Celebrating their fifteenth year of touring the UK and mainland Europe, Beyond the Barricade spent one night at the Royal & Derngate, allowing the people of Northampton and beyond the chance to revel in some of the best of musical theatre tunes. This show is a fantastic amalgamation of songs, including those from Miss Saigon, Jersey Boys, Chess, Blood Brothers, Evita, and of course Les Misérables, to name but a few. Each member of this powerhouse quartet has a strong theatre background and it certainly shows through in their exceptional vocals and stage presence.
Andy Reiss and David Fawcett devised Beyond the Barricade after appearing in the Manchester and London casts of Les Misérables. Andy Reiss is the best character actor by far throughout the show, switching seamlessly from one to another, all the while being pianist and conductor simultaneously. He is no stranger to versatility as he remains the only person to take on both the role of resident director for Les Misérables as well as perform in the show at the same time.

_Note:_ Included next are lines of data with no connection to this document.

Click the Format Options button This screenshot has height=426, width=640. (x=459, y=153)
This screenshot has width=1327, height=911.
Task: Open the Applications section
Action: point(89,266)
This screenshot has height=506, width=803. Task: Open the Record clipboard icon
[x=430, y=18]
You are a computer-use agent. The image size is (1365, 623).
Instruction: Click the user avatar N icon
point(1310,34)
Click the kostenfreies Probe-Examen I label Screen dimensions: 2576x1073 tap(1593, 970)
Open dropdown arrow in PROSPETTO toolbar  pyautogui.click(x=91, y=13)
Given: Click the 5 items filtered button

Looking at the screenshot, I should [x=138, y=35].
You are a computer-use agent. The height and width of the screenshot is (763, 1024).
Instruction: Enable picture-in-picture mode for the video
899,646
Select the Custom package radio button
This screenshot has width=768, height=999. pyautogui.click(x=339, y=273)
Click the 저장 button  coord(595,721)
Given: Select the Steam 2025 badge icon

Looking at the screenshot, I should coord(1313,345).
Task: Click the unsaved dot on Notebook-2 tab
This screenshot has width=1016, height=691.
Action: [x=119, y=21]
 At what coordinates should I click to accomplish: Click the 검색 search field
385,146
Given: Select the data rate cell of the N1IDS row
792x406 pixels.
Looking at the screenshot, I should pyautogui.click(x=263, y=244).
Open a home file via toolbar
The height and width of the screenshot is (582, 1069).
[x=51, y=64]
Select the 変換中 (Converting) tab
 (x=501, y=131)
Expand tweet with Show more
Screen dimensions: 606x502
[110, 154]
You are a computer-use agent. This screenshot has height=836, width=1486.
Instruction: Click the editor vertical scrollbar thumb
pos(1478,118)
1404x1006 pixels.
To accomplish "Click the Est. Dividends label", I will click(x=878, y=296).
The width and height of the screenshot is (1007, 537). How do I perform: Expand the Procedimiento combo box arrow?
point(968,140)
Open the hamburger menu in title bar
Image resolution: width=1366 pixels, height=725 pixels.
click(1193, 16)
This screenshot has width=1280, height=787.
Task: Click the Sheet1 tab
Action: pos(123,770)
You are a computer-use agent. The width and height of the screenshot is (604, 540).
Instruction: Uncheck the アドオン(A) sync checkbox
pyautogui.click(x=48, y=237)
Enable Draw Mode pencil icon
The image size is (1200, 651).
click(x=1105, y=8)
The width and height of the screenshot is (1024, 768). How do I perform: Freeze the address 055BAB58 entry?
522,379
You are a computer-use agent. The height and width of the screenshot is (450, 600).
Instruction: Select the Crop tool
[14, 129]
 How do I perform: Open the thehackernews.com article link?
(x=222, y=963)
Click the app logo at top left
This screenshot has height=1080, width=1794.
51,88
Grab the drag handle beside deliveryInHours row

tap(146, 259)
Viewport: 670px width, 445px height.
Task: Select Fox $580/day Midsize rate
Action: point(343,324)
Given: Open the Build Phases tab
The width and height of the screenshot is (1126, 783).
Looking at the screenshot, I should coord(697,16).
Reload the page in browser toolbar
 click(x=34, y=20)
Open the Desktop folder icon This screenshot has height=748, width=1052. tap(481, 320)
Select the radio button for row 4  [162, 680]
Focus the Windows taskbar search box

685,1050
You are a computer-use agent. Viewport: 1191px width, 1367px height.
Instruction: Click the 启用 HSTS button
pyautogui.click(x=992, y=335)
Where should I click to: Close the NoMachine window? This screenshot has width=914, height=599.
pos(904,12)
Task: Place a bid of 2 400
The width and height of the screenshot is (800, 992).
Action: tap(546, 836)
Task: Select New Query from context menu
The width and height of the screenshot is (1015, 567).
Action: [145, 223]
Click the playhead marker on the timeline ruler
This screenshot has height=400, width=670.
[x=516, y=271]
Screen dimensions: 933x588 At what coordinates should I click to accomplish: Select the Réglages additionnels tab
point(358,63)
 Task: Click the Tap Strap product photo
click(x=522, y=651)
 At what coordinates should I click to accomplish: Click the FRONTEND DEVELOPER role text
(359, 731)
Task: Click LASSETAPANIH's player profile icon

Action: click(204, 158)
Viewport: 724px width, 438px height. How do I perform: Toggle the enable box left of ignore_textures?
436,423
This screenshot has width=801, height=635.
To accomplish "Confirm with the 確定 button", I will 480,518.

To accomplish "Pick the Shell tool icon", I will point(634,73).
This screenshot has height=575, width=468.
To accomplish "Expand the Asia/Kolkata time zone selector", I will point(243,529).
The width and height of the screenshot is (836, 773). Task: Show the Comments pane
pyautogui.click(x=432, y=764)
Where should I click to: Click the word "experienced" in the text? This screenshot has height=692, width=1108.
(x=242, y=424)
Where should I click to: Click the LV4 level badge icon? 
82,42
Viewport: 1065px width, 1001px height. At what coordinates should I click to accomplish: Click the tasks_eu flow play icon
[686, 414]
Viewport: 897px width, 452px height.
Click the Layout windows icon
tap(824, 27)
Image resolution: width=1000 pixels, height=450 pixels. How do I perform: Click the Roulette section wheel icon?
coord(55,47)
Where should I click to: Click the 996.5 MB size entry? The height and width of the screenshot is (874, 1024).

David Fawcett does an excellent job of hosting the evening and seems at home chatting to the audience and joking with them and his fellow performers. His voice is a force to be reckoned with and is at its best during performances of Phantom of the Opera tunes and the show stopping Les Mis numbers.
Rebecca Veer gives effortless performances and it doesn’t seem as though there is a note her voice cannot hit. It appears that she also has a propensity for comedy as twice during the show last night she received the biggest laugh from the audience, firstly during her Spamalot duet with David, and secondly during ;Master of the House where she made a distinct and effective alteration to her appearance to make the most of her character’s short time on stage.
Katie Leeming’s voice on occasion gets lost amongst those of her fellow performers, but it’s when she has her opportunity as a soloist that she really shows what she is made of, and proves that she deserves to be there just as much as her cast mates.
The one minor peeve about this show is the performers’ recurring need to move up to and away from their microphones during a song. It looks a tad messy and it really doesn’t seem necessary, especially as they also use spotlights to determine which performer the audience should be focussing on.
This show is perfect for theatre lovers of all ages, as it covers such a range of shows from the classics which have been running for almost three decades, to the more modern productions which are equally as popular. What is also great to see is that the group don’t just perform the more well known or recognisable numbers (for example there was no ‘Defying Gravity’ during the Wicked ensemble) and this is really refreshing.